Отвлекись от интернета и трип-хопа,
от наркотиков, кофеен и подружек,
террористов, новостей, проблем Европы.
Намотай покрепче шарф и выйди в стужу,
посмотри на белый снег и на прохожих,
покури свой «Winston lights», вернись обратно.
Да, ты прав, на армагЕддон не похоже,
это что-то пострашнее... ну и ладно!
Ну и чёрт с ним!
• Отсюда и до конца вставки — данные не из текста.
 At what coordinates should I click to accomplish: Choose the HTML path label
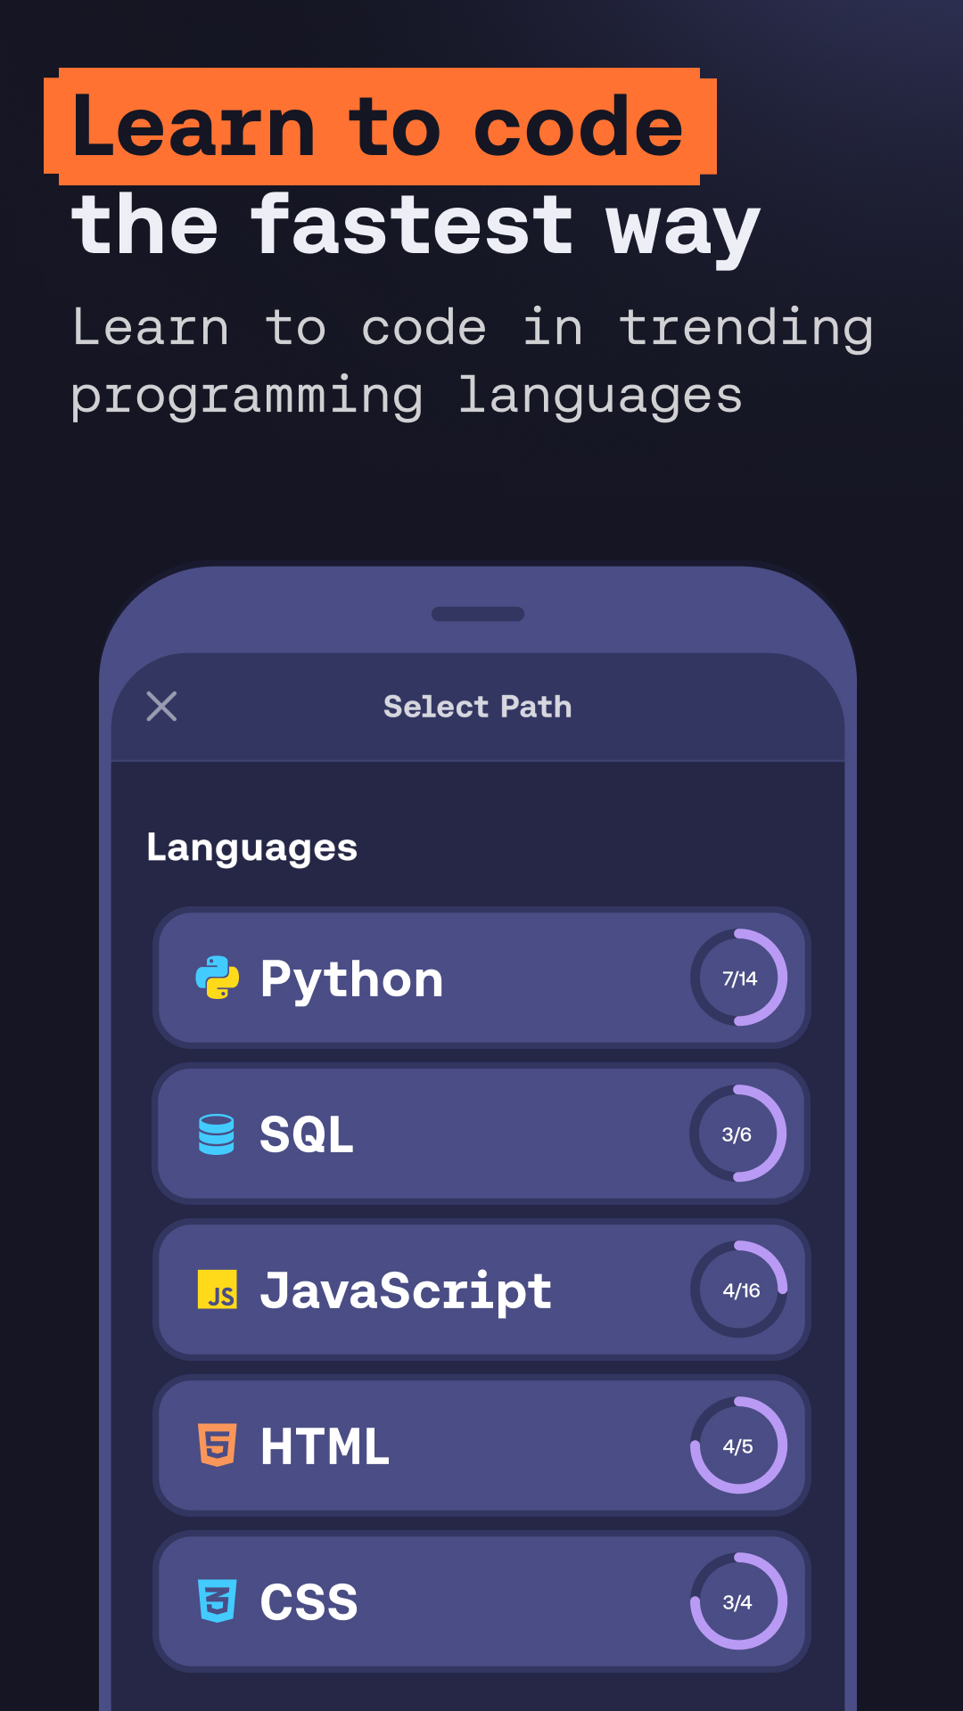pos(325,1446)
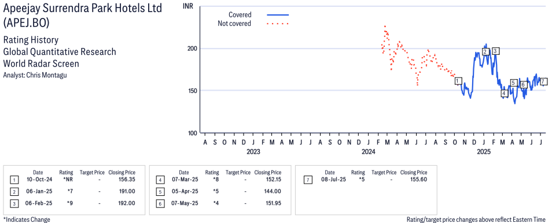552x223 pixels.
Task: Click chart marker 7 at the line end
Action: pos(543,81)
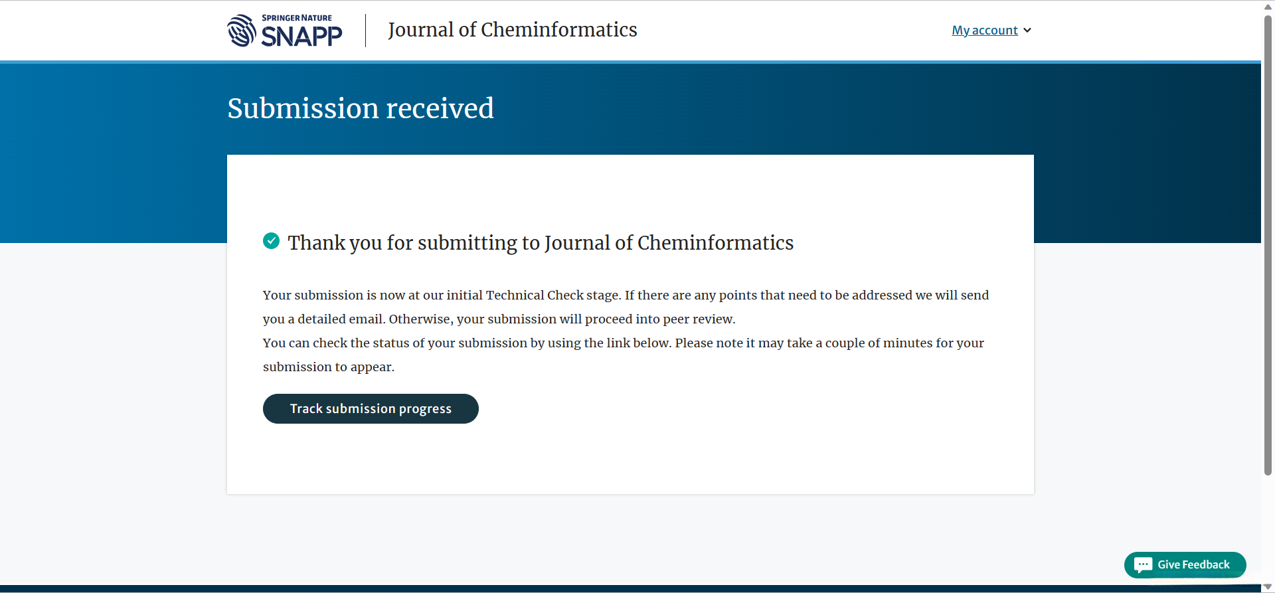This screenshot has height=593, width=1275.
Task: Click the Springer Nature swirl logo icon
Action: click(x=241, y=31)
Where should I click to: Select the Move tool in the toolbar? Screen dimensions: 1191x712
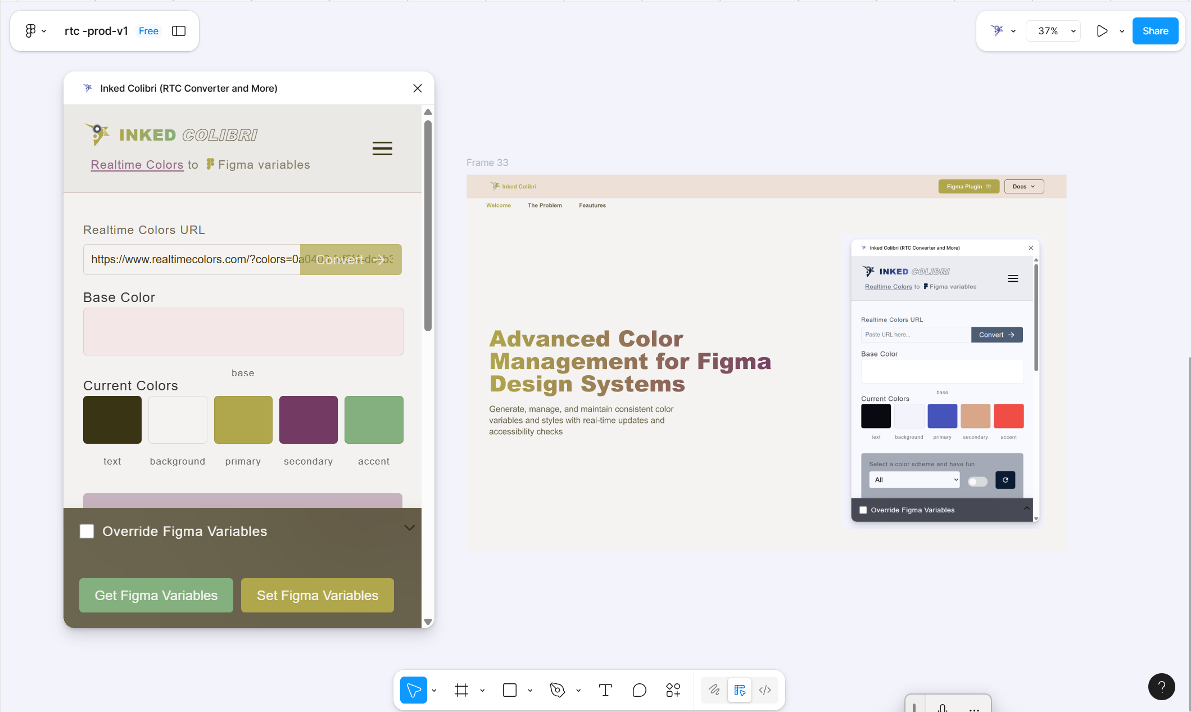tap(414, 690)
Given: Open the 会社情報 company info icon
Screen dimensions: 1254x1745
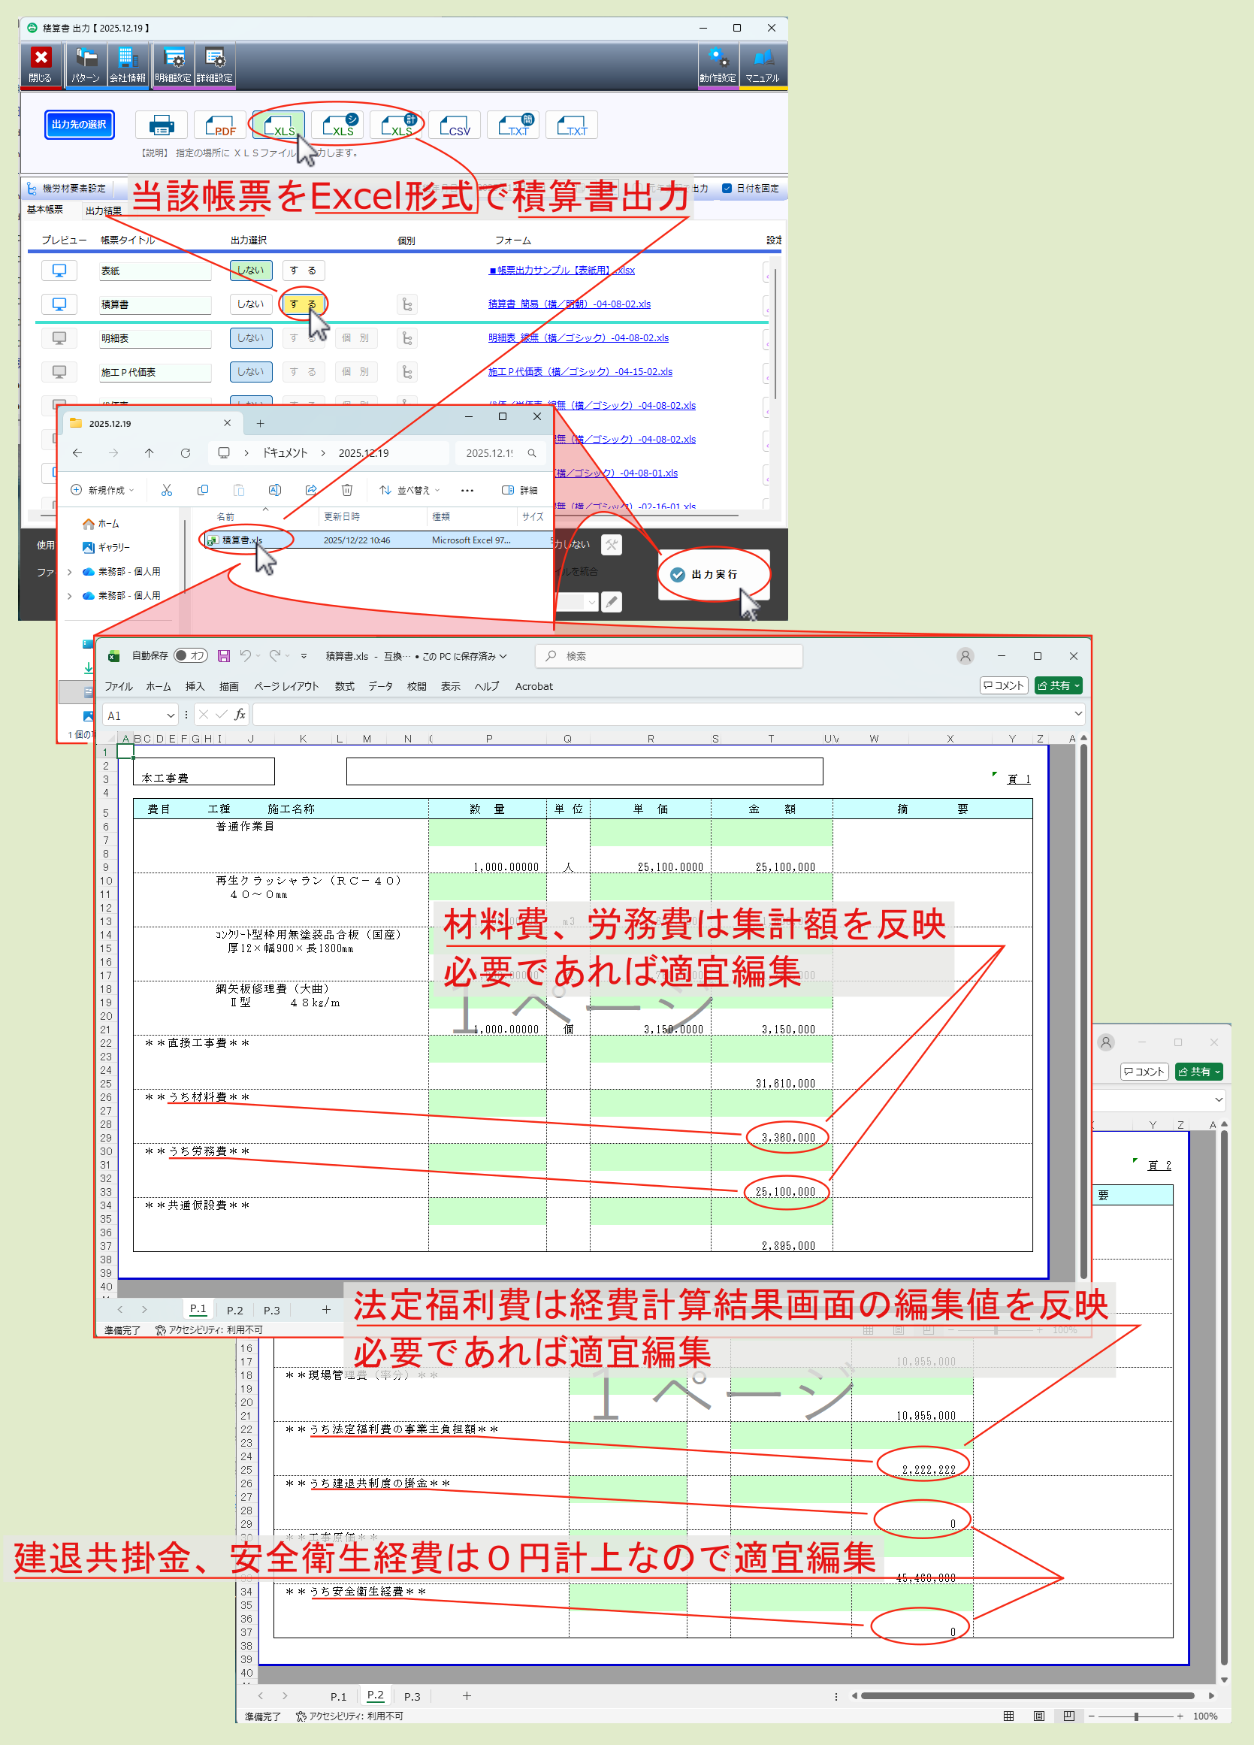Looking at the screenshot, I should [x=127, y=64].
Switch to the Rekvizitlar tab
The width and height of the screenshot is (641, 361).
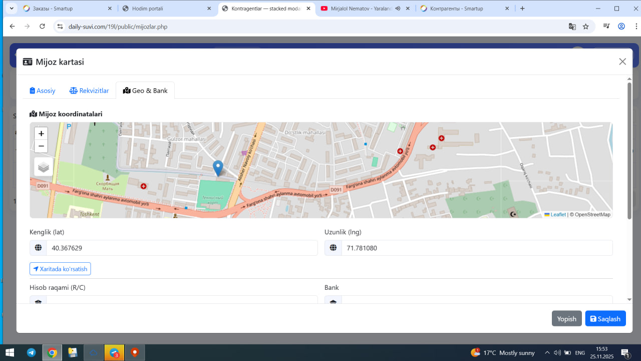[x=89, y=91]
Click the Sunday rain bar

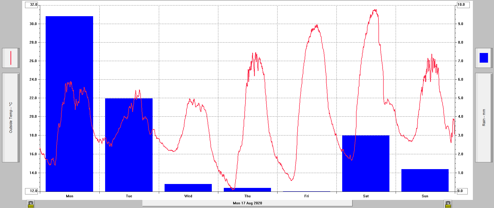(425, 181)
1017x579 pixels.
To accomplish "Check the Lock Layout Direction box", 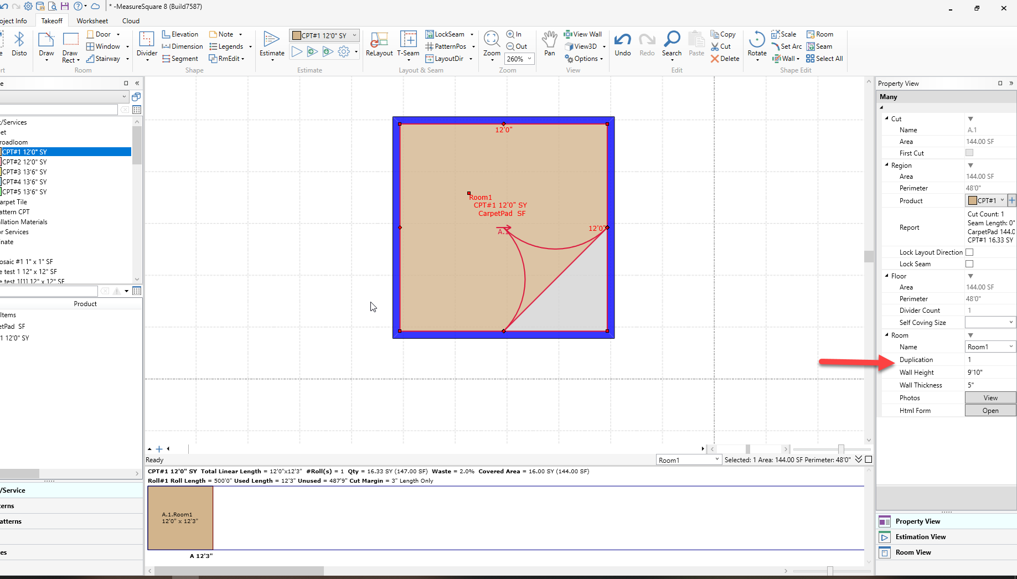I will click(x=969, y=252).
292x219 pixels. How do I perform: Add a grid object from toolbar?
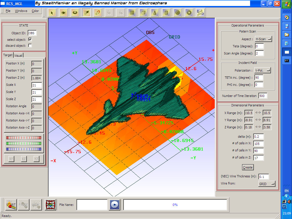coord(132,13)
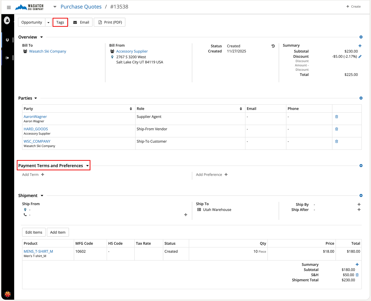The width and height of the screenshot is (371, 301).
Task: Delete S&H charge trash icon
Action: (357, 275)
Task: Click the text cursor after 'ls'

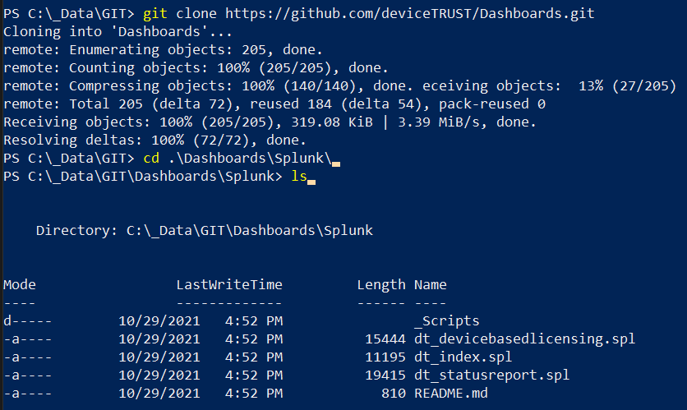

Будем дальше жить, как жили:
пить коньяк, играть в бильярд, крутить романы.
Дни идут, и стынет жидкость в наших жилах,
и давно не верят нам родные мамы...
С намёком
Есть в небесах волшебные экраны,
есть в ливнях аромат креплёных вин,
в моей душе есть колотые раны,
в ушах моих – стабильный Aphex Twin,
есть тонкость в неожиданных вопросах,
в дурацком тексте есть культурный шок…
Есть у меня в кармане папироса,
и это, я скажу вам, хорошо!
* * *
Весенний бред мамлеевских кварталов.
Две бабки с пентаграммами на шеях
и с ведрами в руках бредут к колонке.
Унылый монстр в драповом пальто,
сжимая беломорину зубами,
стоит в шиномонтажной мастерской.
Вся жизнь моя есть ад и клоунада.
Однажды я скончаюсь на манеже
и демоны на жестяных носилках
меня в родное пекло унесут.
Мне кажется – достойная концовка,
не лучше и не хуже, чем у всех…
* * *
Без пошлых плеоназмов, без
фальшивых слёз и громких фраз
приди ко мне, мой нежный бес,
послушай тихий мой рассказ
о серой тягостной зиме
и птицах в синих небесах.
Мой нежный сон, приди ко мне,
всели в меня свой зимний страх.
Я вижу брод в реке времён,
я знаю: все сошли с ума.
Сраженья, войны, плач и стон
несёт с собою к нам зима,
И тот, кто выживет в бою,
кто этот холод победит,
вольётся в вечности струю,
взяв на бессмертие кредит.
В манере современничков
Мать говорит: кончай слушать шорох летних акаций,
завязывай с алкоголем, выходи из своих простраций.
Чтобы здесь выжить, ты должен учиться драться.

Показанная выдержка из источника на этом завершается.